Saved data entries
##############################
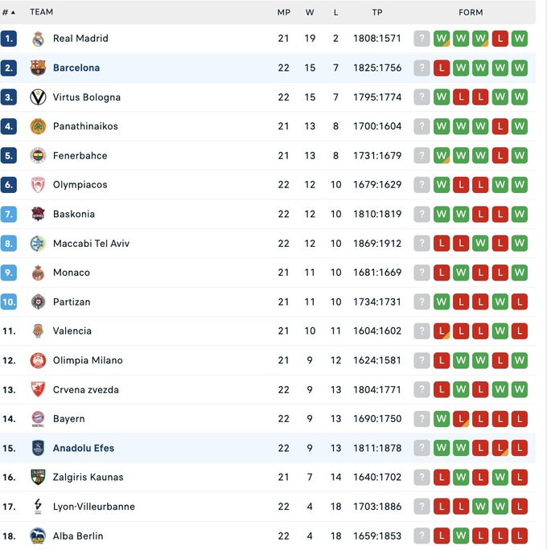Click Real Madrid's upcoming match question mark
Viewport: 547px width, 550px height.
click(x=422, y=39)
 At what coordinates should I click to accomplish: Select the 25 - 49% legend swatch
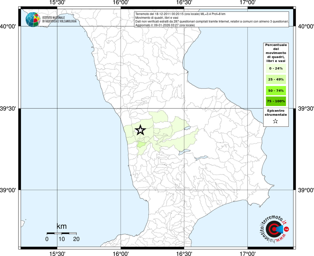(x=276, y=80)
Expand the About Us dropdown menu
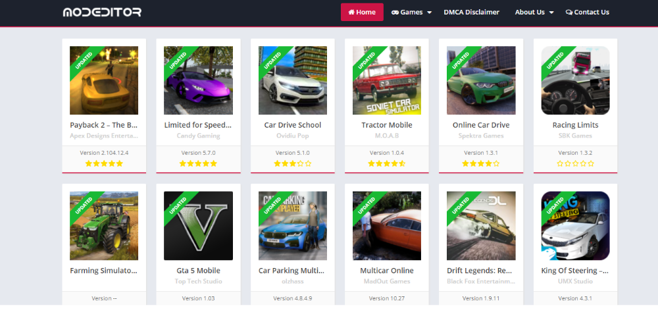 pyautogui.click(x=534, y=12)
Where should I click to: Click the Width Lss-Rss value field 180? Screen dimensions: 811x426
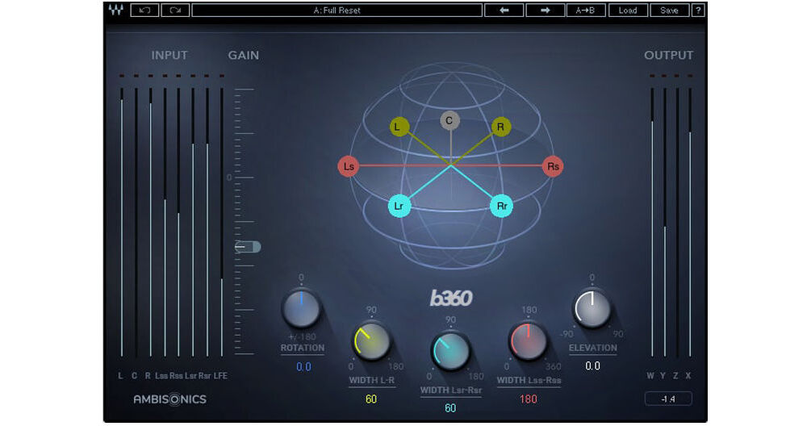[x=529, y=399]
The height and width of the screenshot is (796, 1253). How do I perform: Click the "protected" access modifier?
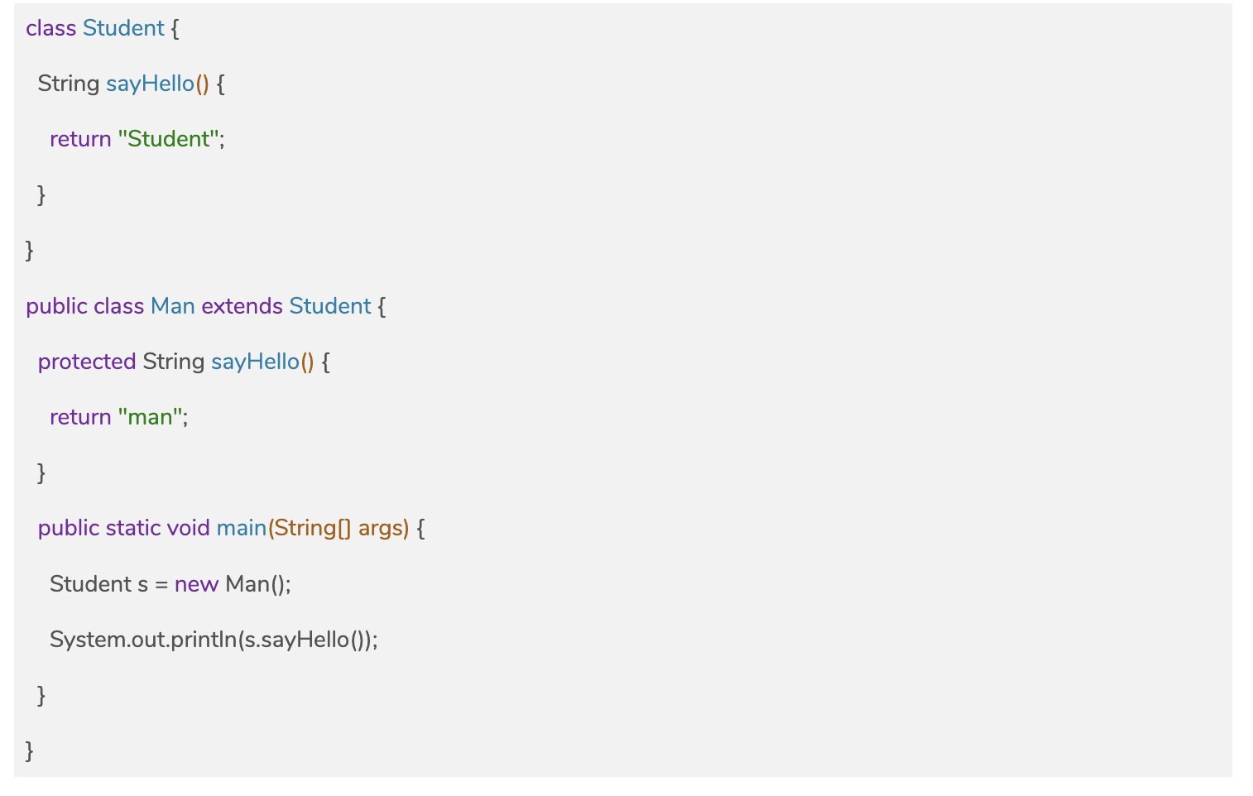pyautogui.click(x=87, y=362)
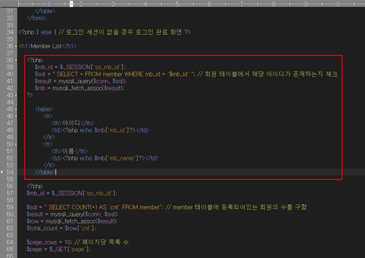Viewport: 365px width, 258px height.
Task: Click the fold marker beside line 43
Action: pyautogui.click(x=16, y=95)
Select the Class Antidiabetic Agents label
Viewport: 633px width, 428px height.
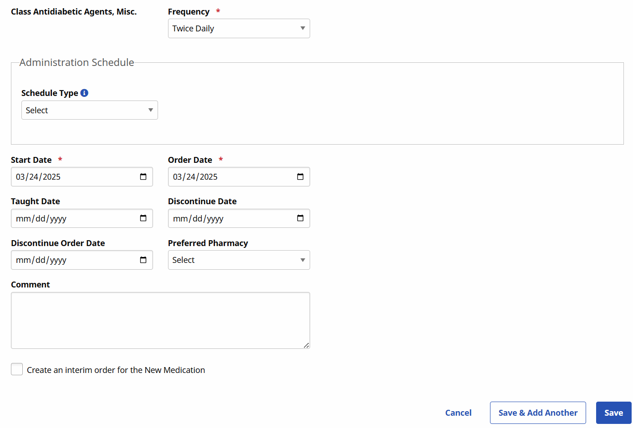click(x=73, y=11)
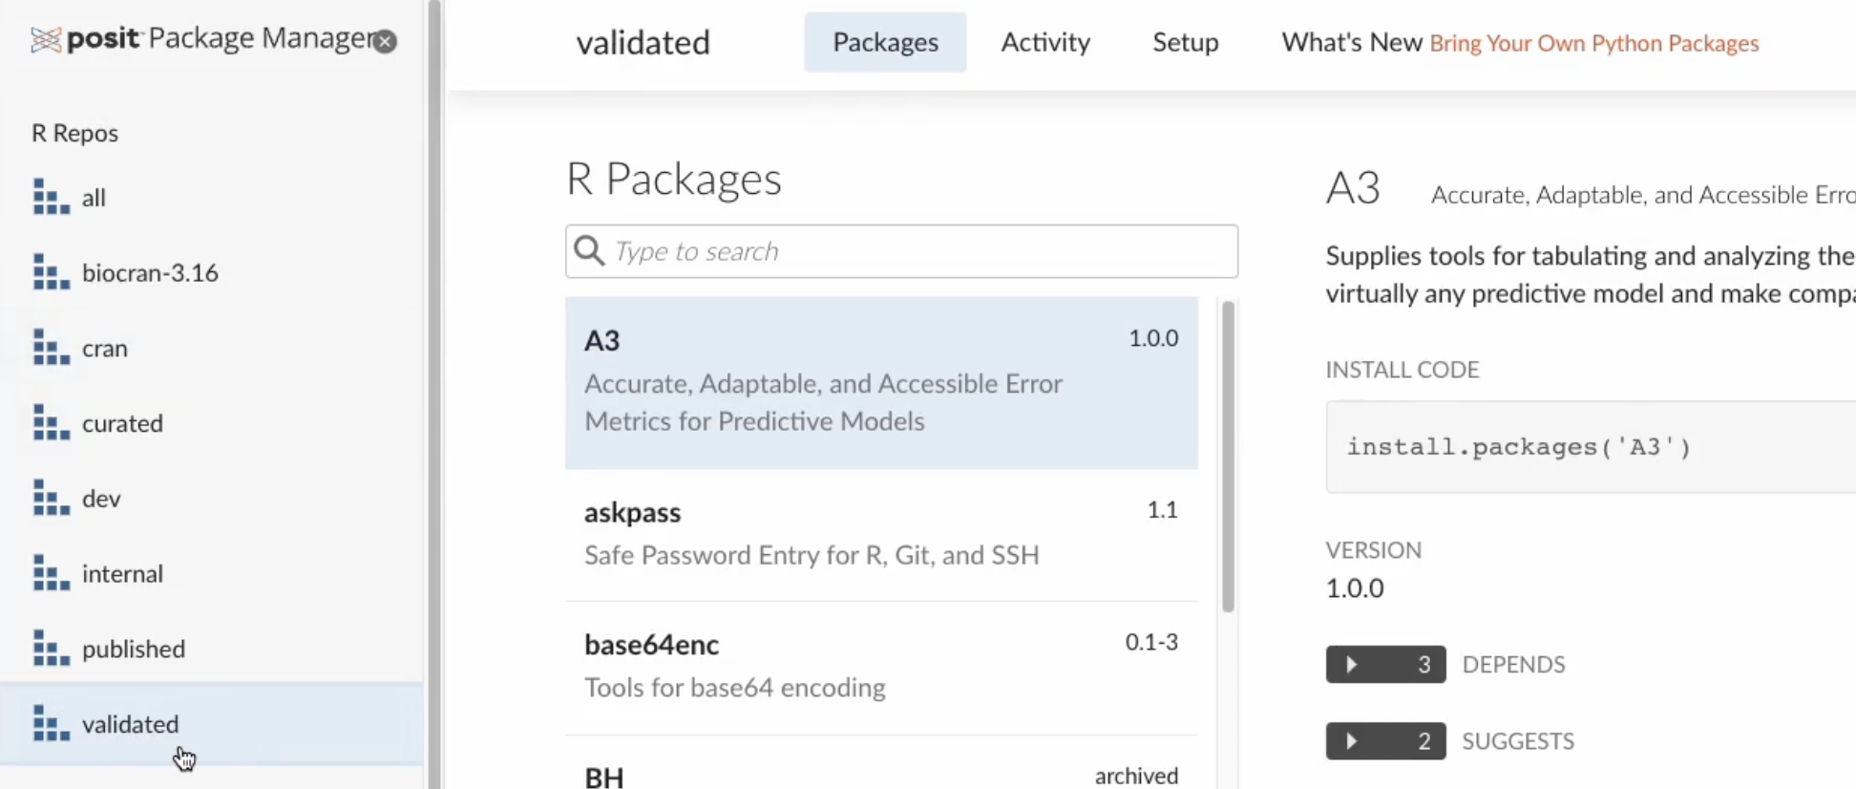Open the Bring Your Own Python Packages link
The height and width of the screenshot is (789, 1856).
(1593, 44)
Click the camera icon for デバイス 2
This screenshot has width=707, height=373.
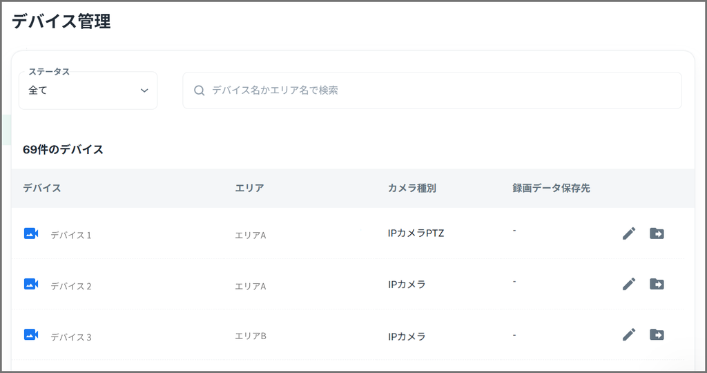(x=31, y=284)
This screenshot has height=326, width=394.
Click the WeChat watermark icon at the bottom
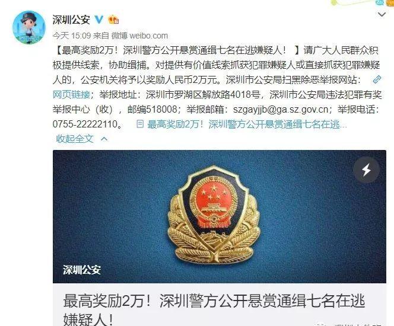(x=323, y=324)
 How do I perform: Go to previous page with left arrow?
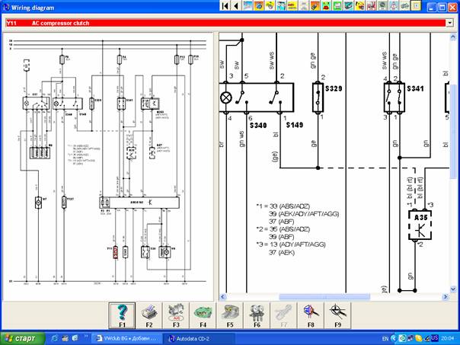point(236,6)
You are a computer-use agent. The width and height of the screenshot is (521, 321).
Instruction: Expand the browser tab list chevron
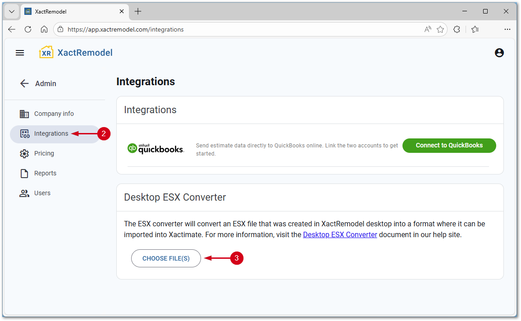pos(12,11)
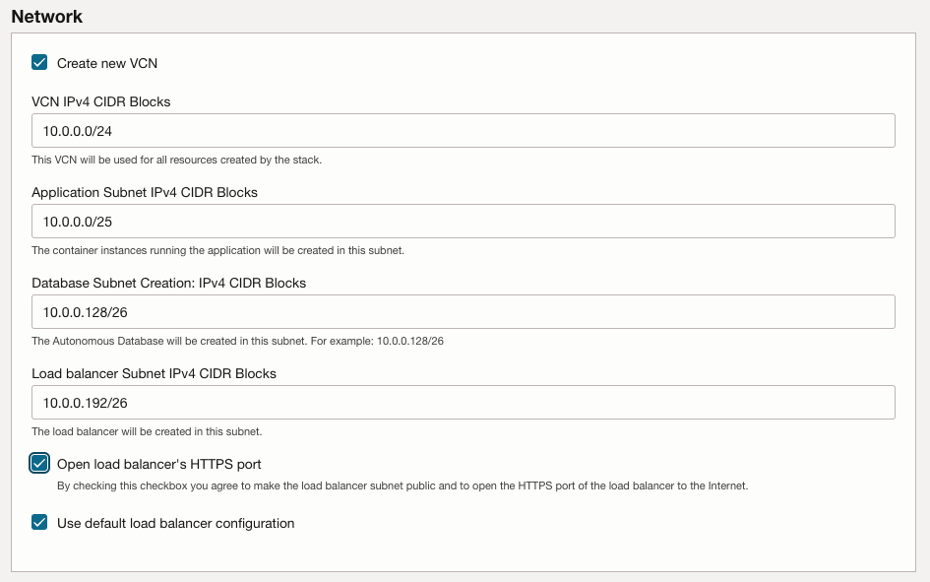Click "Open load balancer's HTTPS port" label text
Screen dimensions: 930x582
pyautogui.click(x=159, y=465)
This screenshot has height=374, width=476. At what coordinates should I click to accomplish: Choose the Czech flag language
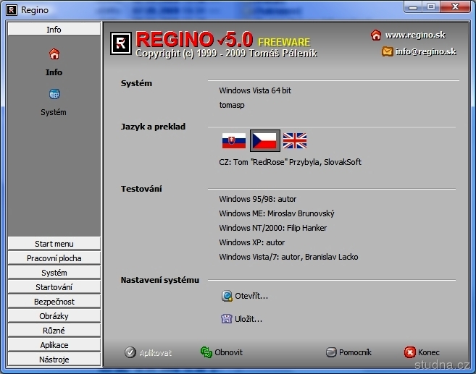(x=264, y=140)
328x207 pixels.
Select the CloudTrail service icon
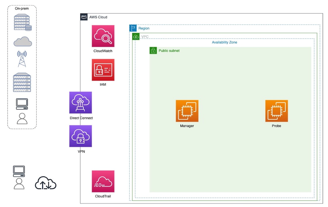pos(103,181)
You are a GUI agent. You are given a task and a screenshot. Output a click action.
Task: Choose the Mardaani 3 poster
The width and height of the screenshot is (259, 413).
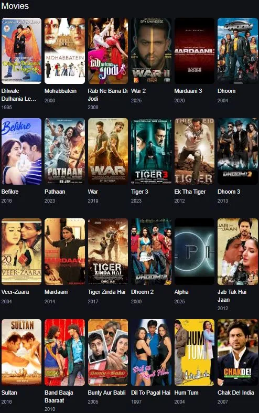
##############################
* _TASK BRIEF_: Take the records above from the line with "You are a GUI" down to their last line and please copy those lines exactly, without the pictures.

* _RESPONSE TO THE EXERCISE_:
You are a GUI agent. You are given a task and a screenshot. Output a click action.
Task: Choose the Mardaani 3 poster
The width and height of the screenshot is (259, 413).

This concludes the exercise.